Mittwoch, 18. Mai 2022

Die andere Schwester - Peter Mohlin/Peter Nyström

 Nach „Der andere Sohn“ hat das Autorenduo Peter Mohlin/Peter Nyström mit „Die andere Schwester“ den zweiten Teil der Serie um den Polizisten John Adderley vorgelegt. Da der erste Teil ein bisschen schwach auf der Brust war, wollte ich der Reihe eine zweite Chance geben, aber wirklich warm wurde ich mit dem Krimi auch nicht. Die Idee hinter der Geschichte fand ich gut, das Buch fängt auch wirklich stark an – und lässt dann noch stärker nach. Die Umsetzung ist eher mäßig und dem Protagonisten kann ich absolut nichts abgewinnen. Daher kommt auch dieses Buch leider für mich über das Prädikat „durchschnittlich“ nicht hinaus. 

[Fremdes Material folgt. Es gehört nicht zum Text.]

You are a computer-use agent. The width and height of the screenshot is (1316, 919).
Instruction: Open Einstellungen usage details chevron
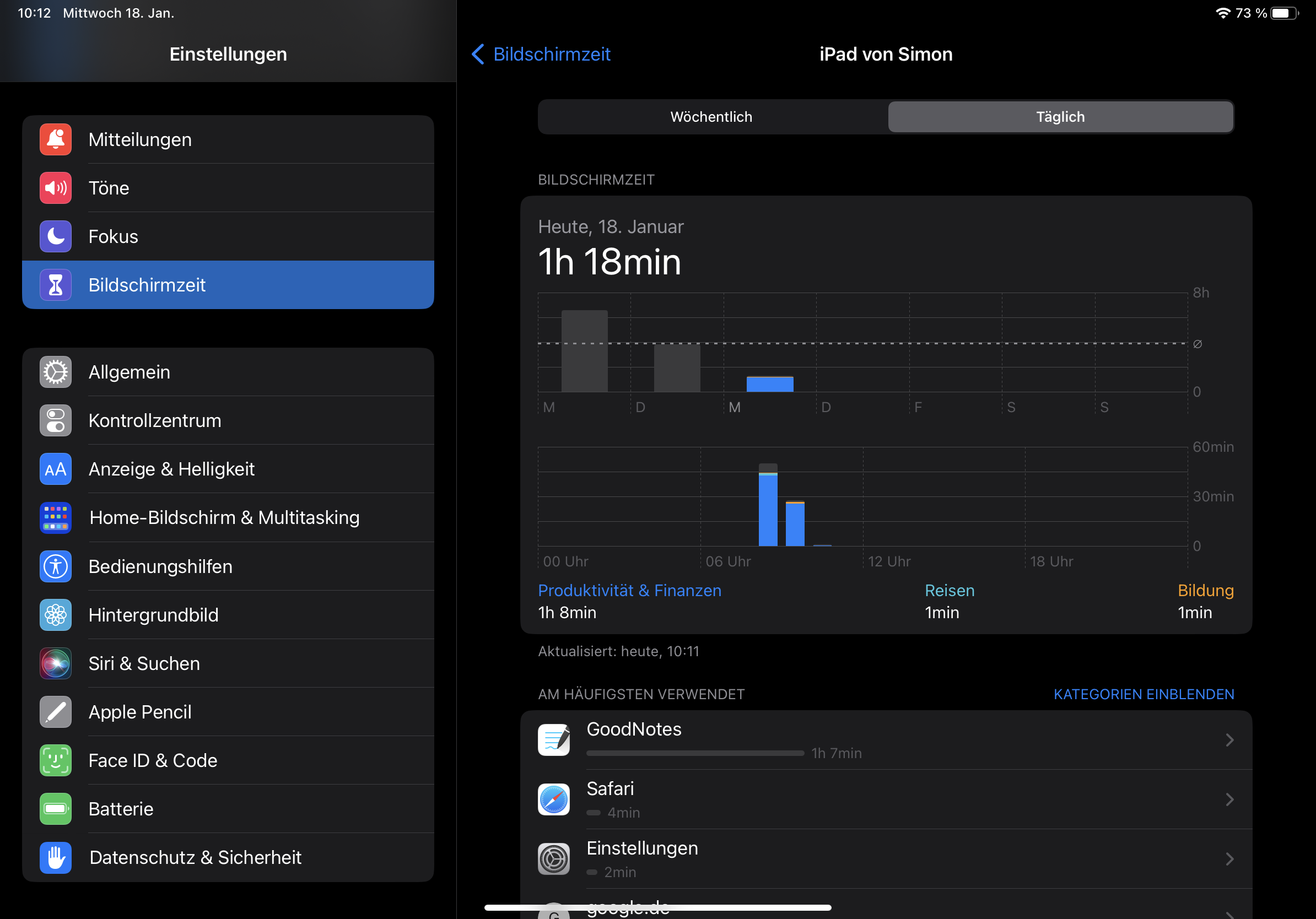pos(1229,859)
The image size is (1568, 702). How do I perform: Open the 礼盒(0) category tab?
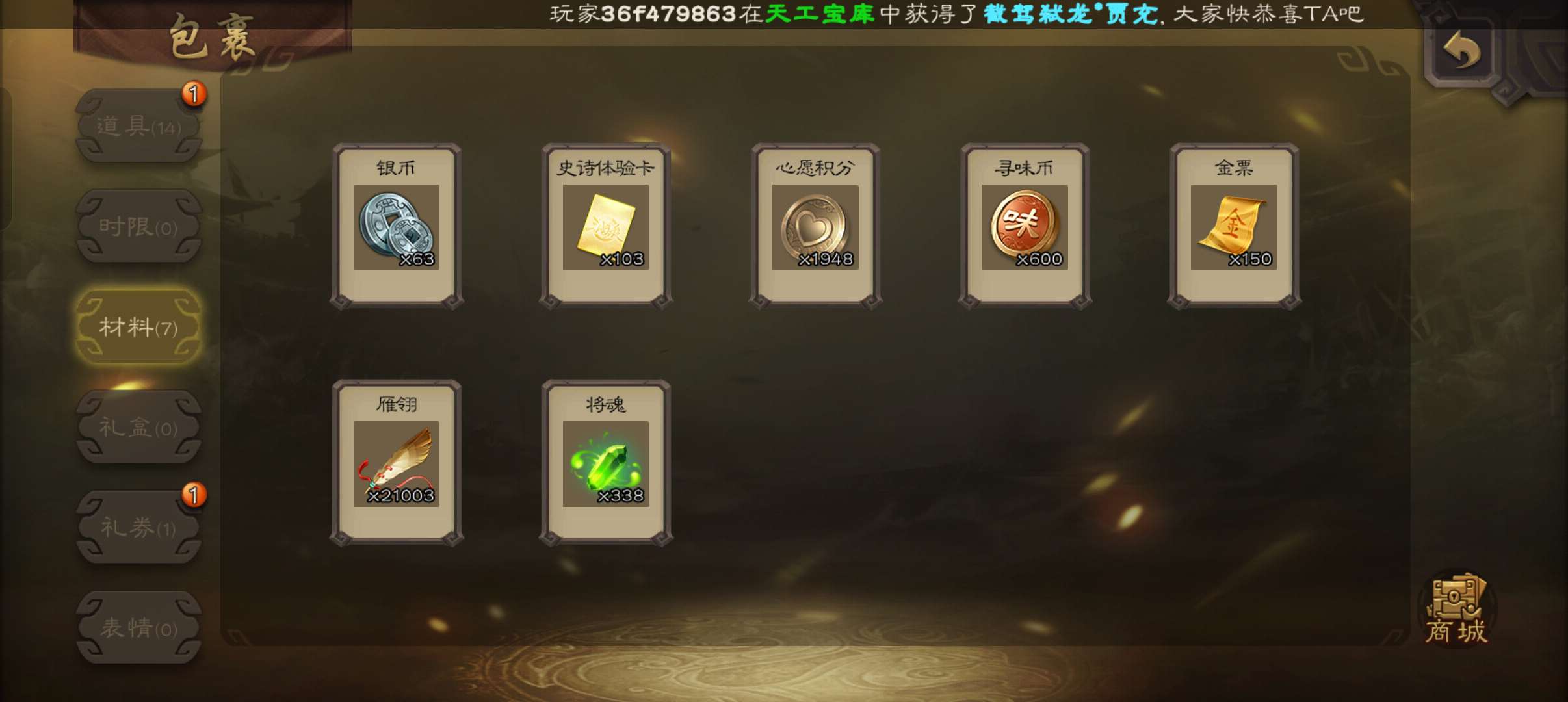tap(138, 428)
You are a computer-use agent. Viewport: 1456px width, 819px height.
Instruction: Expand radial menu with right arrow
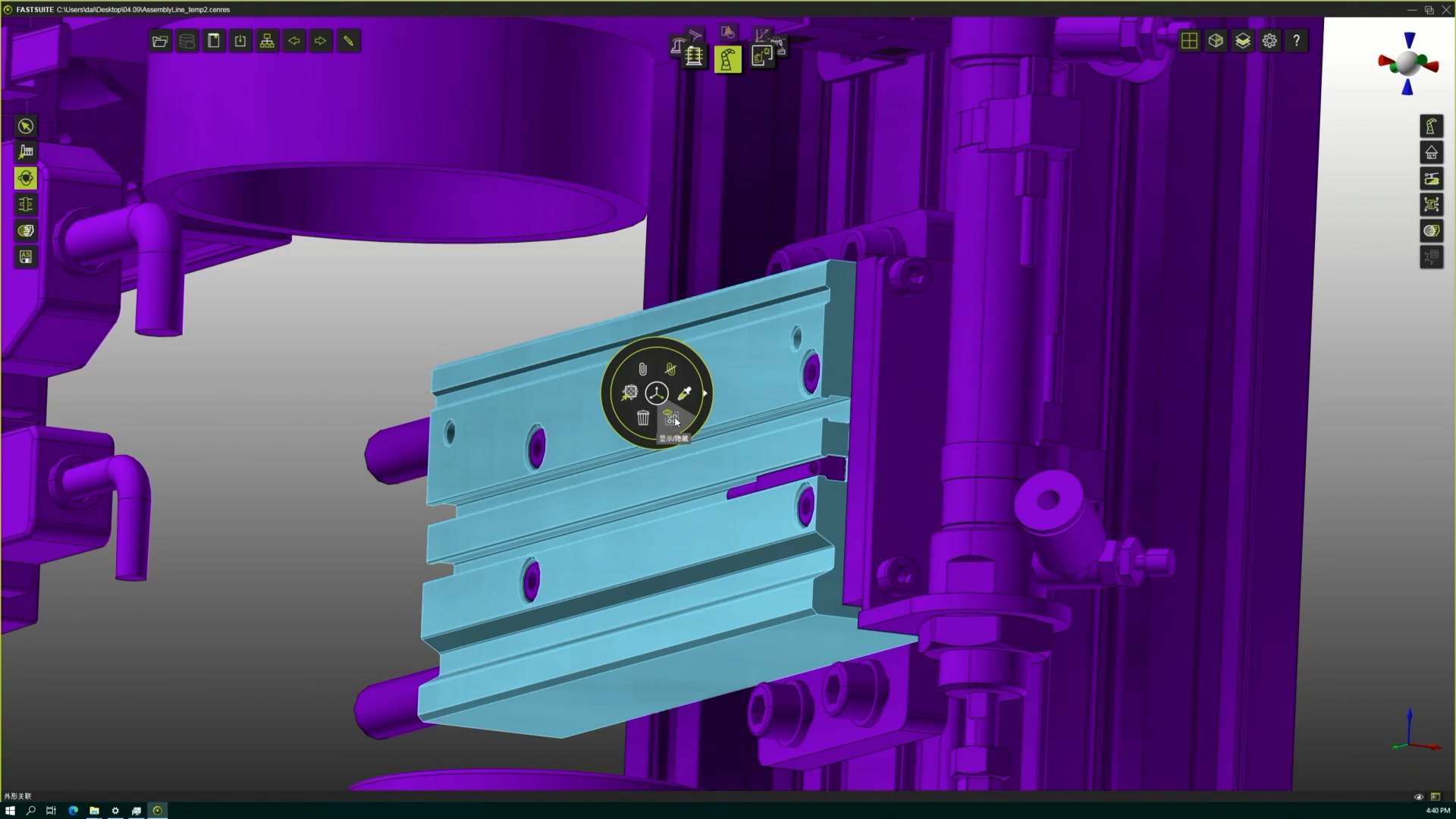[705, 393]
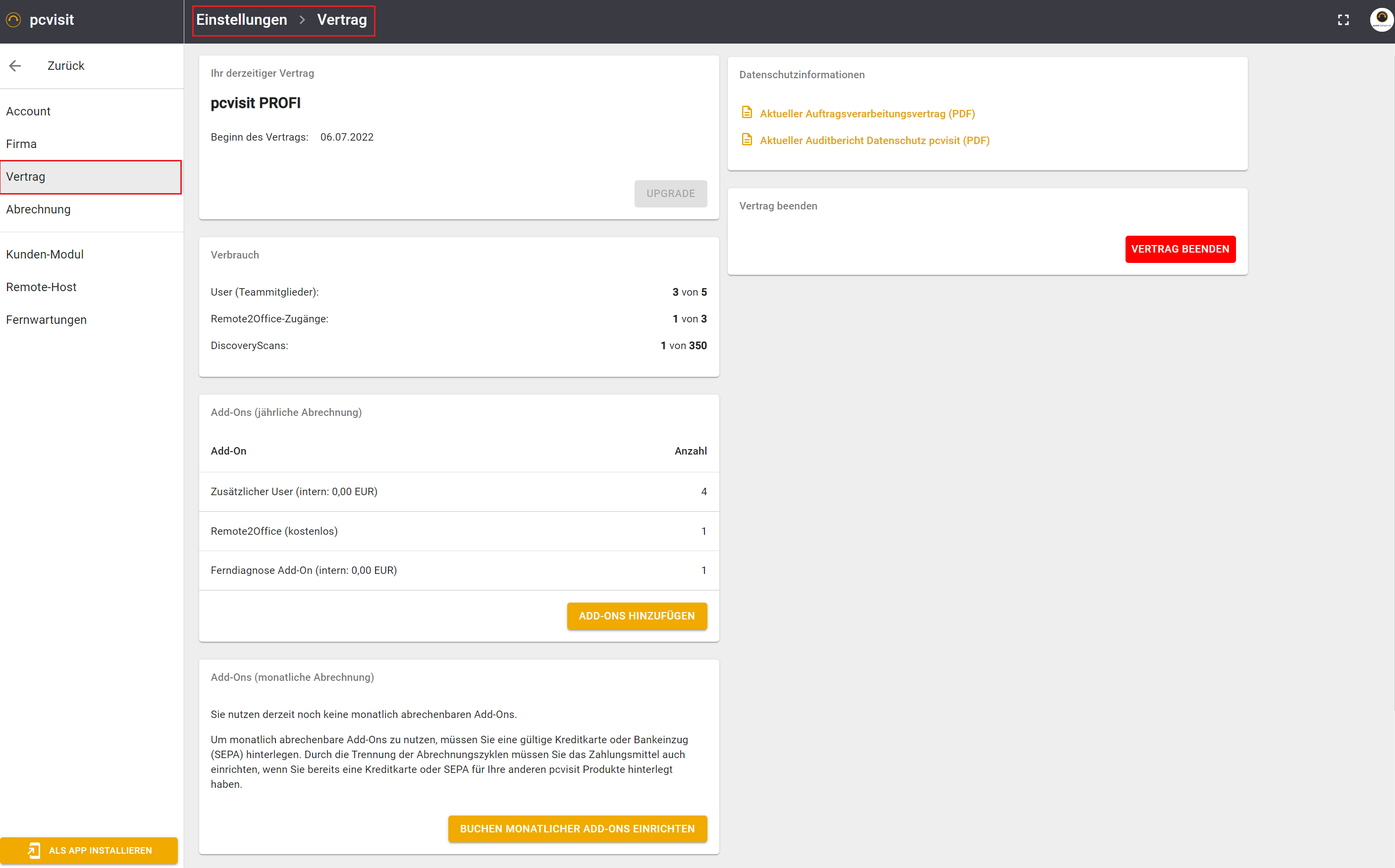Click the Upgrade button
The image size is (1395, 868).
click(670, 194)
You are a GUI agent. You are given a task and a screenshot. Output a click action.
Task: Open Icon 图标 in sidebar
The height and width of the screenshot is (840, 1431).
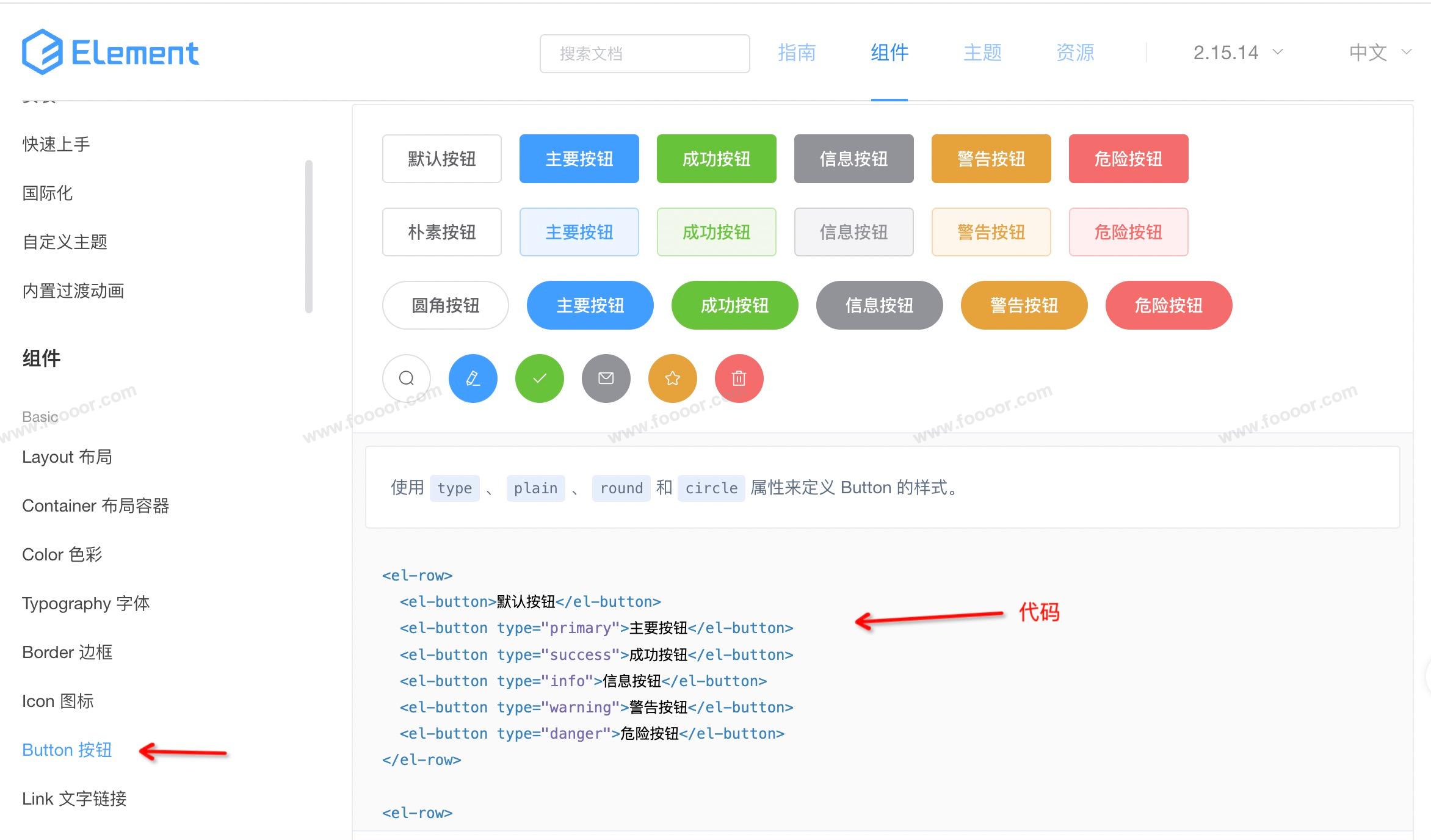58,701

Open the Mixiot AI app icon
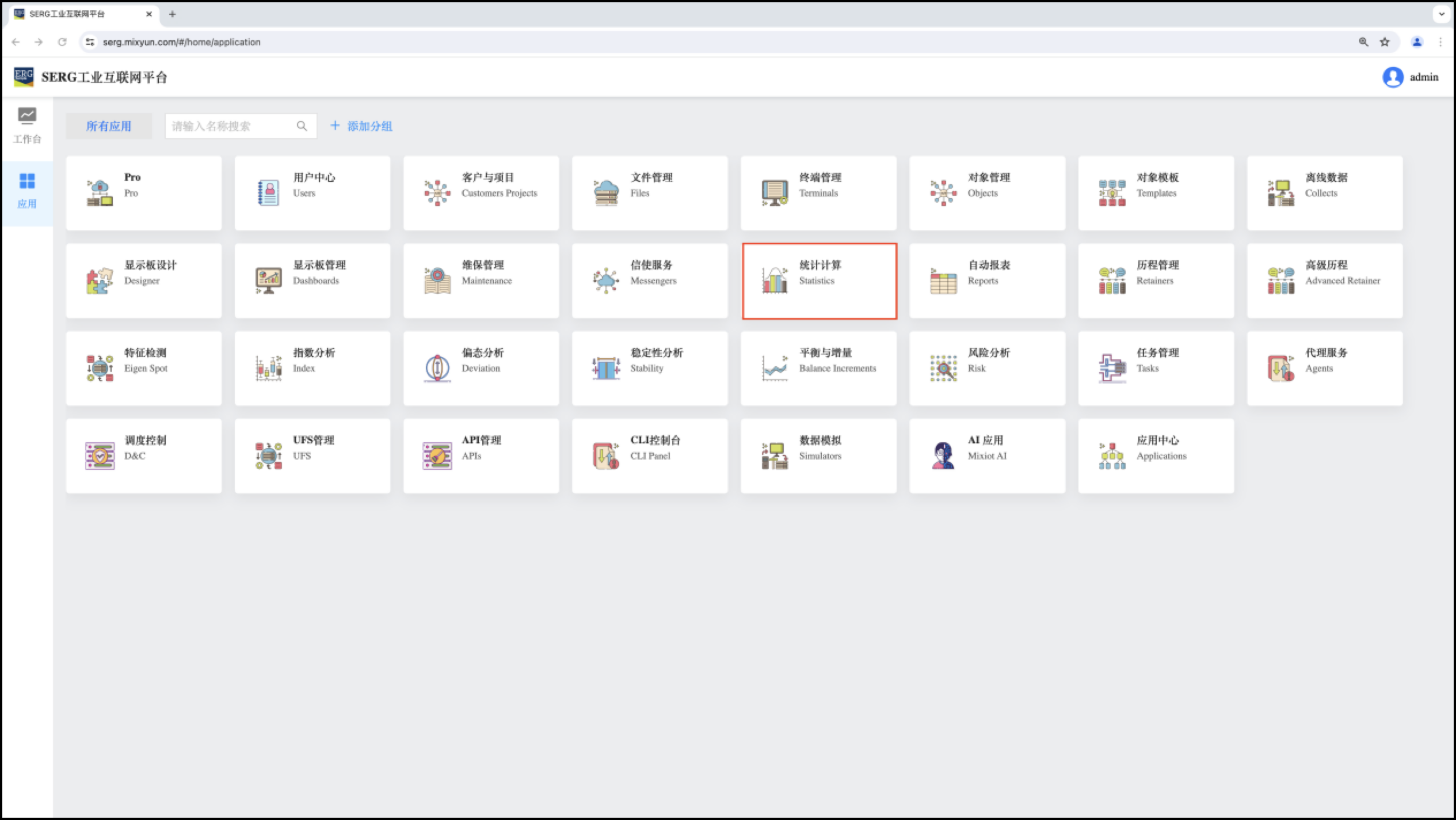[x=943, y=455]
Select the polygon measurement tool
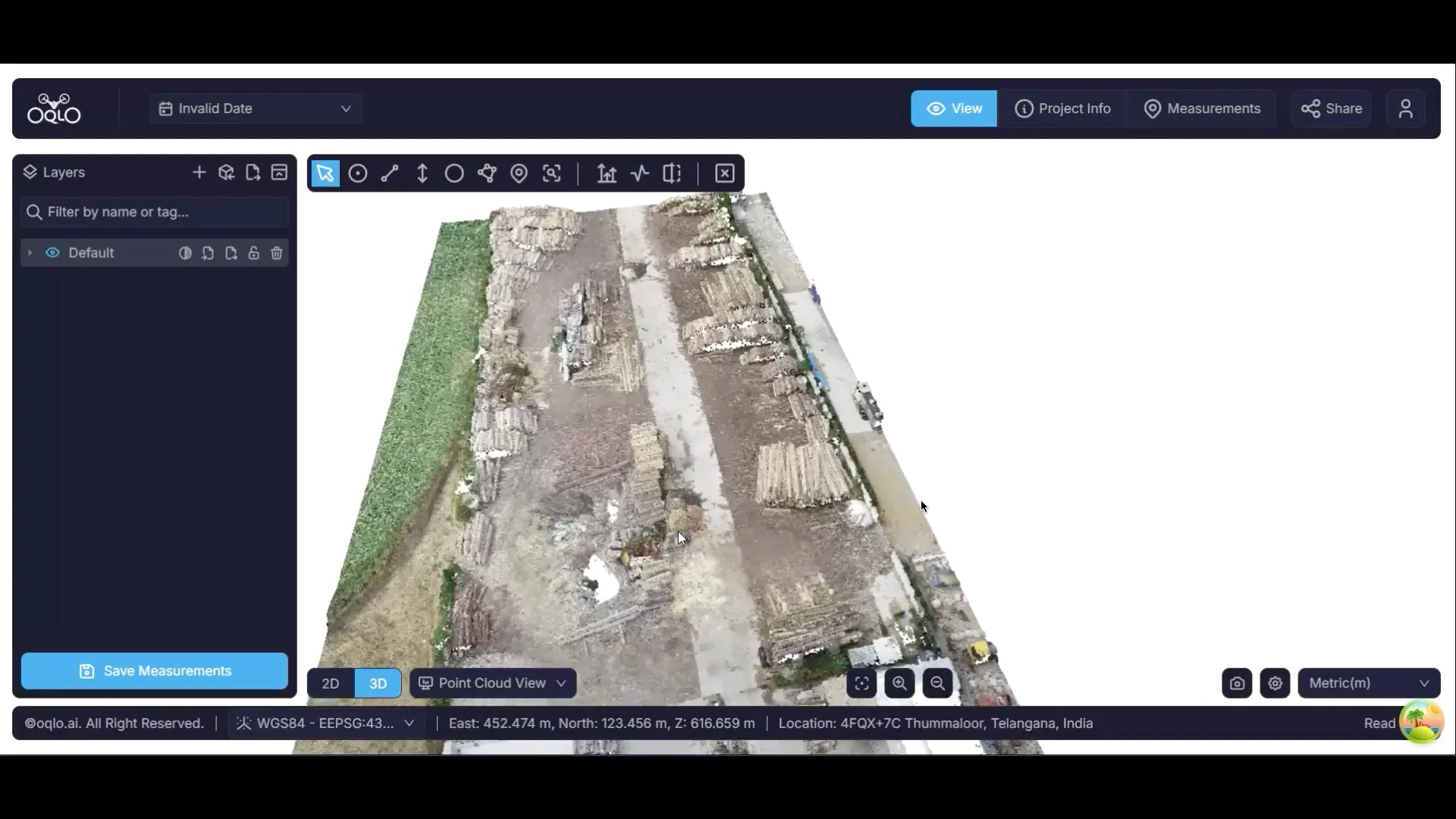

John Adderley, ehemaliger FBI-Ermittler im Zeugenschutzprogramm, fristet sein Dasein als Fredrik Adamsson in der Schwedischen Provinz, wo er ebenfalls wieder als Polizist arbeitet. Aber die Ermittlungen im aktuellen Mordfall geraten fast zur Nebensache, als Johns Vergangenheit ihn in Form eines nigerianischen Syndikats einholt und er plötzlich wieder in allerhöchster Gefahr schwebt. Die Undercover-Ermittlungen gegen diese Verbrecher waren seinerzeit schiefgegangen und er und sein Kollege Trevor mussten deshalb mit neuen Identitäten ins Zeugenschutzprogramm. Jetzt ist Trevor plötzlich in Schweden und die Nigerianer mit ihm. John hat alle Hände voll zu tun, ihrer beider Leben zu schützen und (mehr nebenher) den Mord an der Geschäftsführerin einer erfolgreichen neuen Dating-App aufzuklären. Die Schwester der Toten ist die Hauptverdächtige, denn die beiden hätten unterschiedlicher nicht sein können. Die ermordete Stella war das Gesicht der Firma, Alicia der programmierende Kopf hinter der App und die beiden verband eine Art Hass-Liebe, ein schwesterliches Verhältnis auf der Basis von Abhängigkeiten und Neid. Und auch Alicia und Stella scheint ihre Vergangenheit einzuholen.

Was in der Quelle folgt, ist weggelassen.